Dear Fellow Travelers,
What’s the least you can do? I was watching a PBS show recently about Westminster Abbey. At one point in the program, we were treated to a view of the internal clockworks of Big Ben. The clock mechanism is controlled by a 14 foot pendulum, but it sometimes shifts and needs to be adjusted in order to keep the proper time. This huge, magnificent apparatus is kept accurate through the use of penny pieces. The attendant explained that by laying one penny piece on the top of the pendulum, he can change the speed of the clock by two-fifths of a second. This was determined after years of experimenting with different types of coins.
Watching him demonstrate how he could adjust the time of a clock huge enough to see across the city of London with a penny piece made me think about least effort. My Tai Chi instructor has shared often, that motivation is not his strong suit and he must rely on discipline. What he teaches is, that when we’re struggling, we should consider doing 2 or 3 minutes of practice at a time and tell ourselves that’s enough.

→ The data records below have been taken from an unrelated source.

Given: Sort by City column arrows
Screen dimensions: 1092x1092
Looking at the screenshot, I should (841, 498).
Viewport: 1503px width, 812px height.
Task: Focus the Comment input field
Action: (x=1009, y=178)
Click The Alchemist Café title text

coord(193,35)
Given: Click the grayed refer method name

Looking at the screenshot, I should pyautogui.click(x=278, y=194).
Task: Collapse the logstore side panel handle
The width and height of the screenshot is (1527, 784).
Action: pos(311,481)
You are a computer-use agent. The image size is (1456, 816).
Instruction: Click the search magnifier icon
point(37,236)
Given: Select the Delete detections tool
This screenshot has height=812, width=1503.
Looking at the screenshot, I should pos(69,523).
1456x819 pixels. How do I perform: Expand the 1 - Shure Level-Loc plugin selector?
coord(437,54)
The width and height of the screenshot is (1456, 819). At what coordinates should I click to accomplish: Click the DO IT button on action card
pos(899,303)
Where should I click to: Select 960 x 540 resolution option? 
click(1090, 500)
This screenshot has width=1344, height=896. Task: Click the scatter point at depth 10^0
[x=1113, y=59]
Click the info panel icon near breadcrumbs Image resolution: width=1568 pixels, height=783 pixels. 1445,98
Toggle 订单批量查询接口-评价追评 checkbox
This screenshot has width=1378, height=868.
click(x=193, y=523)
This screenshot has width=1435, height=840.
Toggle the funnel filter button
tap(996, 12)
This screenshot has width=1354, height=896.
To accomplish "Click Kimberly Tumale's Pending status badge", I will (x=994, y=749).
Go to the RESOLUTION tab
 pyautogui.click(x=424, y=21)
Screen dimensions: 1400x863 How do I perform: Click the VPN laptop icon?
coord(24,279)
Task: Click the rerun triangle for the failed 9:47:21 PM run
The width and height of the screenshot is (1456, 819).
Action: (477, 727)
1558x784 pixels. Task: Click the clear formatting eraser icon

In this way, we will by-pass resistance and eventually increase to much more time. This is exactly how he started and now he spends hours a day in practice.
Another way I’ve experienced the power of least in my life was as a member of a Presbyterian women’s group decades ago. This group participated in something called “Fellowship of the Least Coin” The idea was for each woman present to take out whatever coin she had of least value and put it in the donation box as she prayed for peace and reconciliation for herself and the world. Over the decades, this program has made a huge impact on women and children all across the globe.
Reflecting on these three situations where something so small as to seem insignificant has brought positive change, I have to look at how I might apply the concept of least effort to my own life. What comes to mind is how overwhelmed I can feel when approaching a new project or discipline I would like to develop. I have a tendency to look at the whole big picture and then feel like I don’t have what it takes to accomplish what I want. Today I’m wondering what might be possible with an attitude of least effort, like my Tai Chi instructor who started with only a few minutes of practice a day and worked up to hours.
This is a philosophy I intend to adopt for the end of this year and moving into next year. I’m going to consider what would be the least effort I could make in those times that I feel blocked, overly challenged, overwhelmed or just plain lazy or stubborn. And I’m asking you today to consider this question: “What’s the least I can do in my life?”
Now, go do it. Amazing things may come out of your effort.
Blessings & Light,
"In doing nothing . . . all things are done."